**REQUIREMENT:**
Report each line from the entries in which "screenshot" can be found.

**DATASET EXTRACT:**
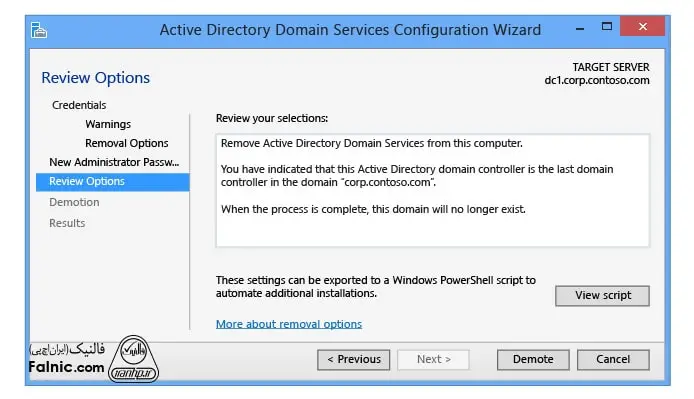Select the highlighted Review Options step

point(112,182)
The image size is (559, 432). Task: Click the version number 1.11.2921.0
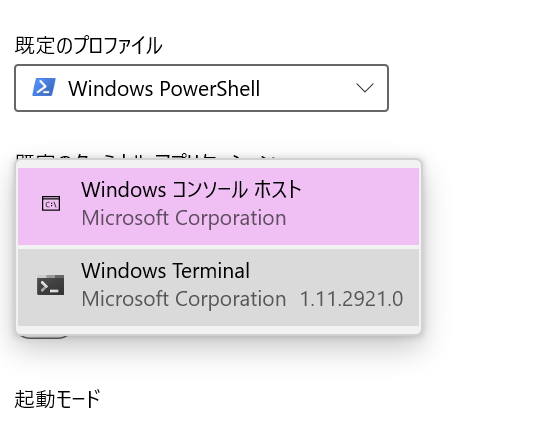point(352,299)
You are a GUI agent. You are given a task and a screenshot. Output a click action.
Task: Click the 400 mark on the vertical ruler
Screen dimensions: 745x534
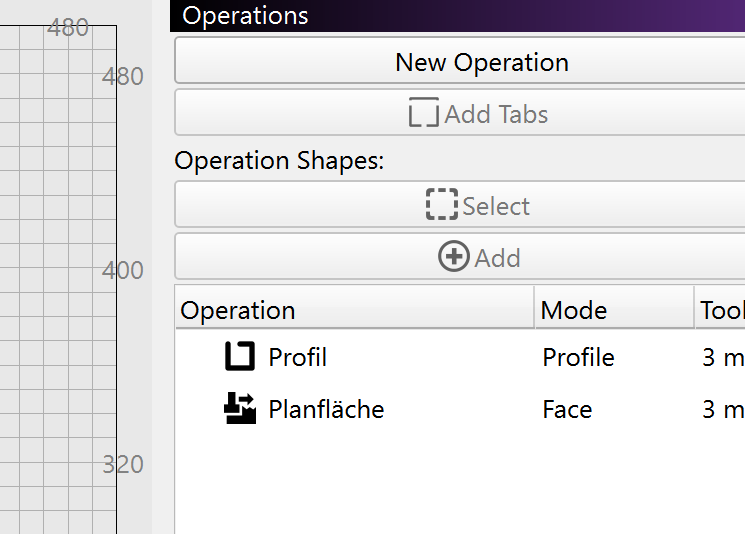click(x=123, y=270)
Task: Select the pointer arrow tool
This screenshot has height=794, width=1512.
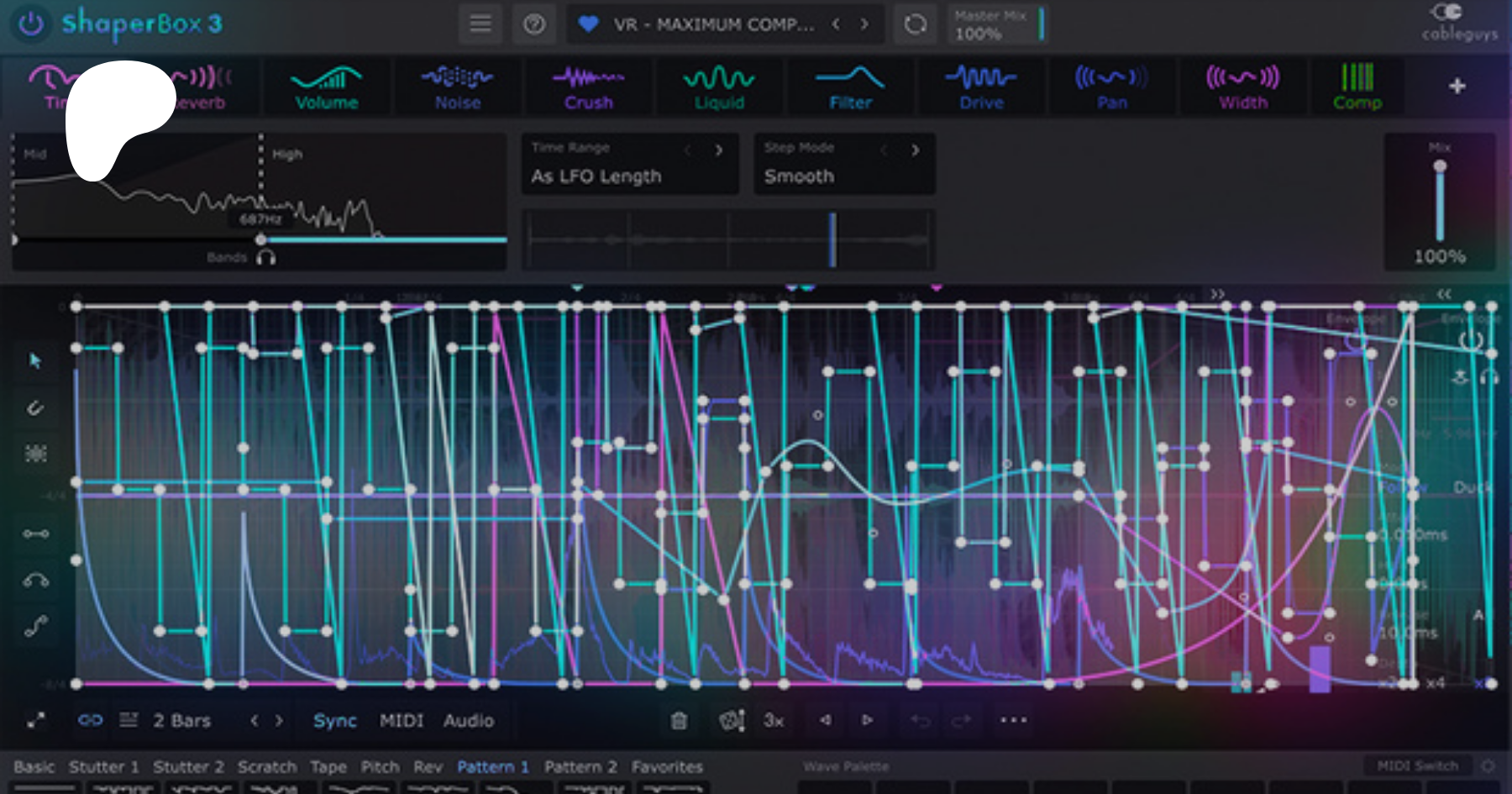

**OUTPUT BELOW:**
You are a GUI agent. You are given a task and a screenshot. Output a click action.
This screenshot has height=794, width=1512.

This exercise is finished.